--- BEGIN GIVEN TEXT ---
Some of the advice may be absolutely accurate in another state. Still other advice is outdated, perhaps based on an obsolete part of US income tax code, or is misinterpreted in such a manner as to be financially dangerous. These bits and pieces of advice often morph in the telling, gaining the stature of a new "urban myth", with people swearing that they know that their factoid is absolutely true.
Some of this information can cause the divorcing person to make some drastic mistakes that can affect them for years to come. These unpaid advisors and cheering squads, with the very best of intentions, often urge their divorcing friend or loved one into very short-sighted courses of action, with the result of damaging any future relationship with the spouse, or sacrificing their future retirement to get revenge, or for other short term purposes.
Some of the most common myths, mistakes and myopia are often easily corrected if done ahead of time and prior to the divorce being finalized or a settlement document being signed.
MYTH - Inheritances are considered to be a part of marital property
In Colorado, inherited property or that received by gift, if not commingled with marital funds, is generally considered separate property. However any gain on the inheritance during the time of the marriage may be considered to be marital property, and thus subject to division during the divorce. For example, if you inherited or brought into the marriage a brokerage account worth $50,000, unless you put your spouse's name on the account or transferred some of the funds into a joint account (or used the funds to purchase an item for the enjoyment of the spouse and family), only the gain (if any) should be subject to division during the divorce.
--- END GIVEN TEXT ---
--- BEGIN SUPPLIED INFORMATION ---
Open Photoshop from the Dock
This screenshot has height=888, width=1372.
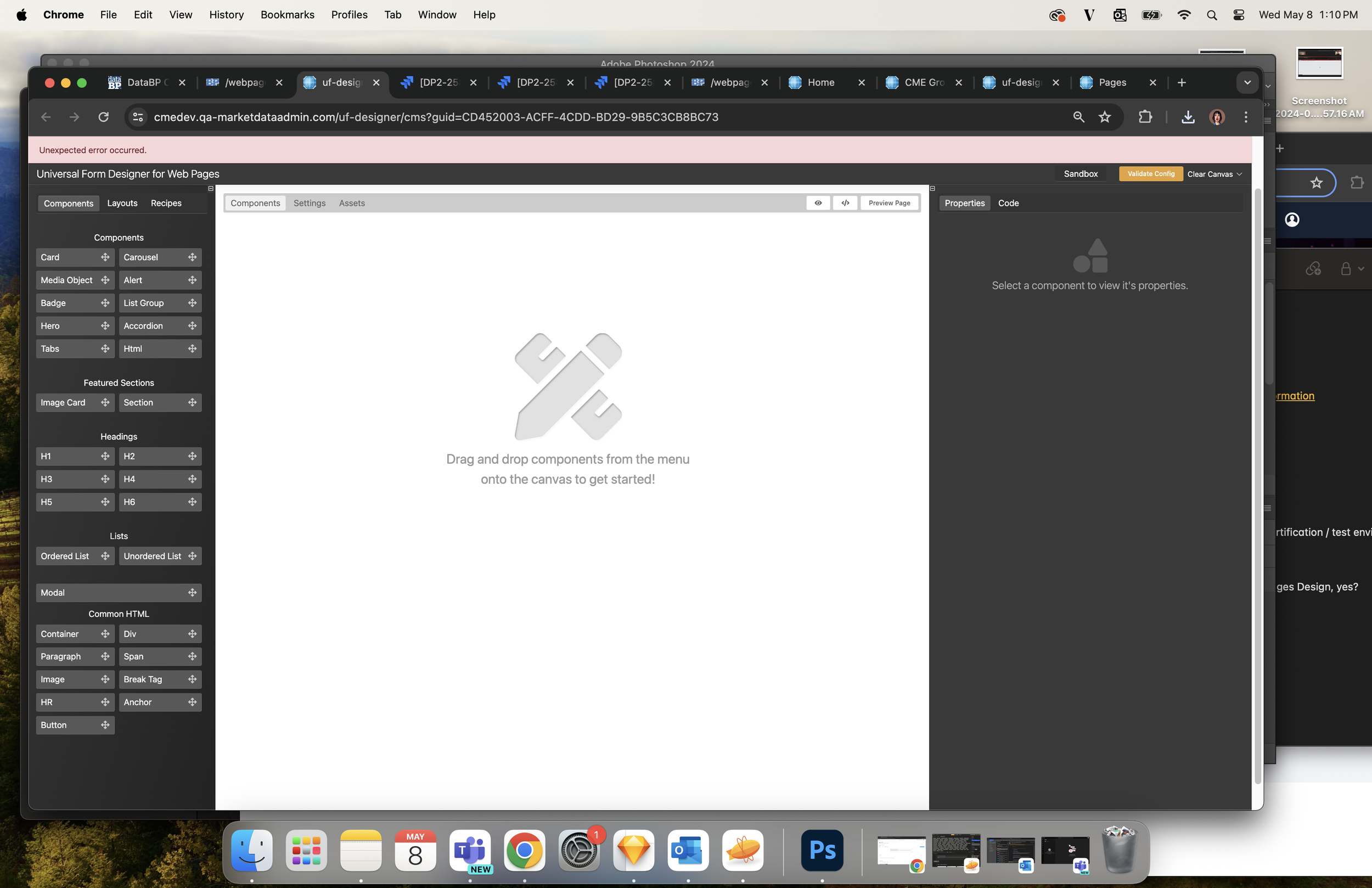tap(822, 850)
--- END SUPPLIED INFORMATION ---
# TASKS
• 1. According to the divorce myths text, how is inherited property generally treated in Colorado if it is not commingled with marital funds?
• 2. Echo a passage from the divorce myths text word for word, beginning at the words "Some of the most" and stopping after "document being signed.".
• 3. Carry on the text about divorce myths and mistakes from the point where it stops.

# ANSWERS TO THE EXERCISES
• 1. It is generally considered separate property.

• 2.
Some of the most common myths, mistakes and myopia are often easily corrected if done ahead of time and prior to the divorce being finalized or a settlement document being signed.

• 3.
MYTH - IRA rollovers from one spouse to another are taxable and subject to the 10% penalty for early withdrawal
This could be true, but if done correctly, the transfer may not be taxable, and possibly, the 10% early withdrawal penalty can be avoided. For example, if the divorce decree specifies that one spouse transfer part or all of his/her IRA to the other spouse, AND the rollover occurs from the transferring IRA custodian to the spouse's receiving IRA custodian, the transfer is not a taxable event, nor is a 10% penalty invoked. A spouse receiving the IRA account may choose to take some or all of the funds in cash. If done within IRA 72T guidelines, the amount received in cash is taxable, but no 10% penalty is incurred.
MISTAKE - The value of a defined benefit pension, such as a PERA or a Civil Service Pension is the amount contributed by the employee spouse
These and other "old fashioned" pensions, are often worth far more that the contributions by the employee, and often have a cost of living adjustment for retirees. The best way to obtain the value of these kinds of pensions is to have a professional pension valuation performed. Often one spouse has a large value tied up in his or her pension, and if the pension is not divided, other assets must be used to compensate the non-pension spouse.
MISTAKE - Having fun with the divorce proceeds
Some divorcing people view the receipt of funds received as a result of divorce as a lottery winning, or as manna from heaven. They feel as if they have earned the settlement proceeds, and spend it as soon as they get it. Friends and family also may inappropriately encourage their loved one to enjoy themselves, and go ahead and spend. Taking a cruise or taking the children to Disney World may sound great, but in the long run, it often is not the best use of such funds. Until a person has a solid financial plan for utilizing the money, and has established a good financial footing, it is often unwise to spend money that can be used to build for a comfortable future.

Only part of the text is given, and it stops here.